How do you know if you have compaction problems? A simple way is to dig a hole. Using a pick and a shovel, dig one foot deep and as wide as you feel will give you a good reading. Then fill the hole with water and time how long it takes the water to sink into the ground. Most soils should drain within 30 minutes to two hours. If it takes longer than six hours do not plant anything at that site.
Don’t be tempted to use compacted soil to container garden or fill your raised beds. Plants need a light porous soil to obtain the air and water necessary for growth. To provide a healthy environment for your plants you must have good drainage, proper fertilizer and at least six hours of sunlight daily.
Pinal County has an average yearly rainfall of five inches, so the need to deliver water consistently and wisely becomes priority No. 1. Mulches, placed on top of the soil, around the plants are the easiest way to avoid fluctuating soil moisture levels. Biodegradable mulches such a straw, alfalfa hay, dried leaves and compost block surface evaporation while suppressing weeds and making important contributions to the soil’s supply of organic matter. Plants suffer permanent damage with inconsistent watering.
Monthly Gardening Tips
• Protect young citrus trees from sunburn by painting trunks with latex paint mixed 50/50 with water.

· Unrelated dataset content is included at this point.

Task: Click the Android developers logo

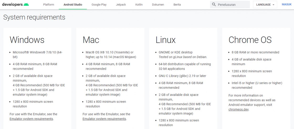Action: click(15, 4)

• Check your drip system because the heat may cause the hoses to become soft and your drip emitters could pop out.
• Potted plants may need to be watered twice a day. Keep pots out of hot direct afternoon sun to avoid cooking the roots. If your pots are on a patio, consider placing them on a wood pallet or other structure so that air can move beneath the pots and prevent direct contact with the cement.
• It’s not too late to plant to plant daisies, hollyhocks, marigolds, salvia and sunflower, or transplants of cantaloupe, watermelons, pumpkin, winter and summer squash, eggplant and okra.
Betty Beeman is a Maricopa resident and Pinal County Master Gardener.
This column appeared in the June issue of InMaricopa.